* **課題の目標**
下の抜粋を読み、次の問いに答えよ。
1. 「花」・「夢」というワードは、「あなた」が主人公にとってどんな人だと示唆するとされているか。
2. 「Glass Flower」は別名で何を指すと思われるとされているか。
3. 漢字表記が積極的に使われていることから、何が浮かび上がってくるとされているか。

花が咲いたよ ふたり育てるはずの 夢は眠ったよ
不思議なくらい 違和感もない
乾いた喉は あなたをもう呼ばない
「ふたり育てるはず」の花はひとりいる主人公の目の前にあり、「あなたをもう呼ばない」はダメ押しの表現だ。いるはずの「あなた」は失われていて、「花」・「夢」というやや幻想的なワードは「あなた」が主人公にとって「特別な人」(もっといえば「恋人」)だと示唆する。
この曲の秀逸な点のひとつは、はっきりと書かれてはいないが、その「あなた」に「死」のイメージがまとわりついていることだ。「Glass Flower」は、別名をボトルフラワーのことを指すと思われる。生花をシリカゲルで急速に乾燥させ、その生きていた時の色を鮮明に残し、それをガラス(ボトル)に閉じ込めたものである。“すでに死んでいるのに、鮮明で生きているように見える”人工美の象徴であり、「死」のにおいを持つ。だから歌詞は以下のように紡がれる。
加工されたGlass Flower
二度と褪せないけど
生まれ変わる事を拒んで
時を止めてる
Bright 正しい終わり方を
誰も知らない
死んだものは、「生まれ変わる」という「輪廻転生」観*1。表記に漢字が積極的に使われていること(事、拒んで、方、この後の歌詞でいえば「言う」という表記など…)からも、東洋的な死生観が浮かび上がってくる。本来なら、死という区切りをへて、転生するはずの“自然な時の流れ”を不自然に止めて、「褪せない」姿で存在している。「Glass Flower」には霊的な性質が灯る。続く歌詞を見ていこう。

* **データ**
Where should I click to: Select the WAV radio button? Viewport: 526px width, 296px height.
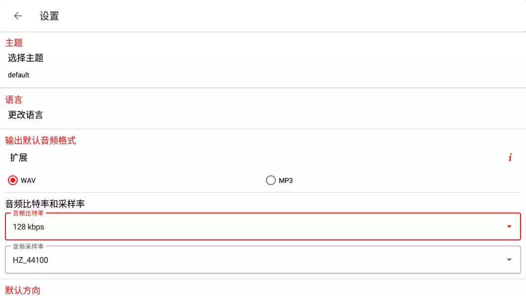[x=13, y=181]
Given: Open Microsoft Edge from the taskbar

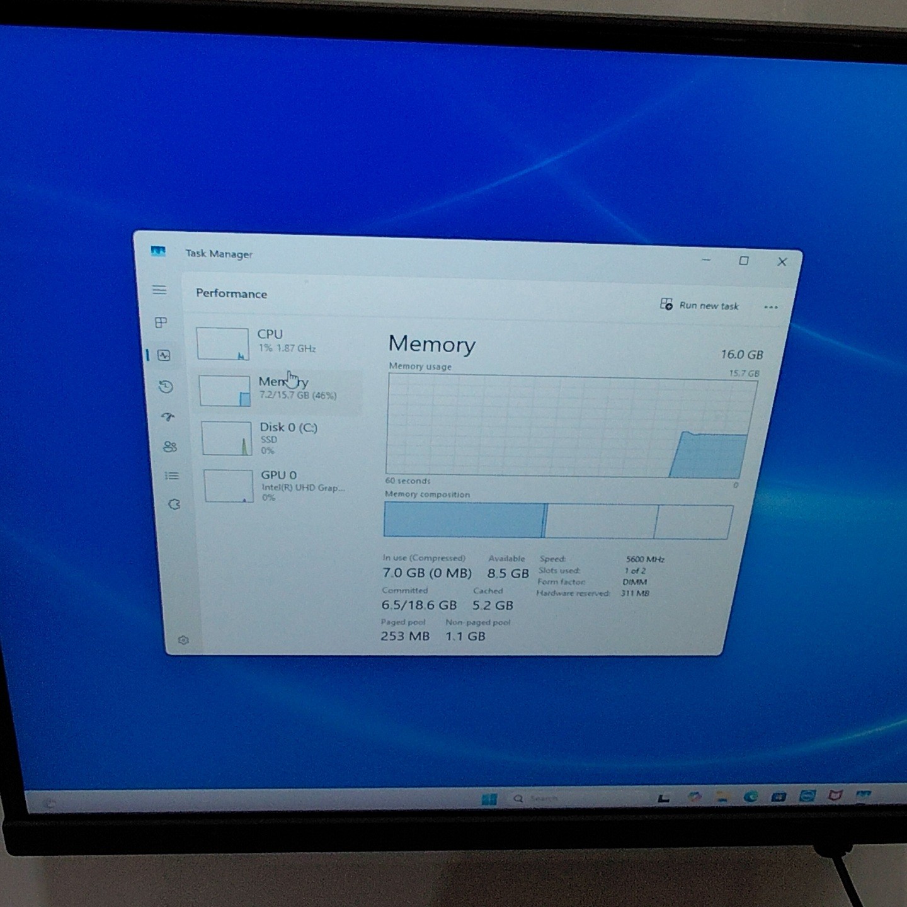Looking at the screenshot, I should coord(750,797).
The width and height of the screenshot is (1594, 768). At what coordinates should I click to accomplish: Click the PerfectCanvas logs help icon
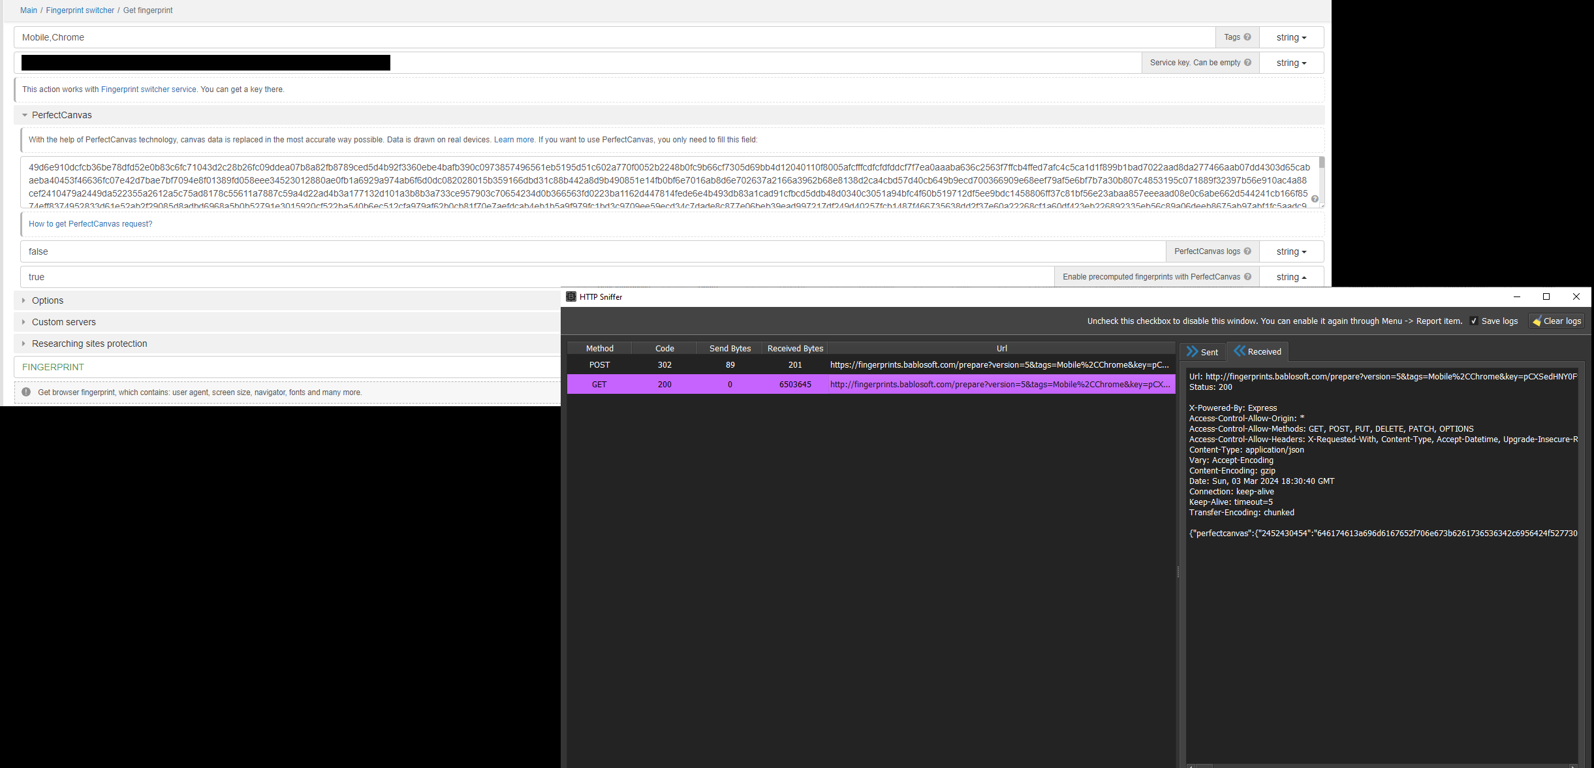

* **演習の結果**
1. 「特別な人」(もっといえば「恋人」)
2. ボトルフラワー
3. 東洋的な死生観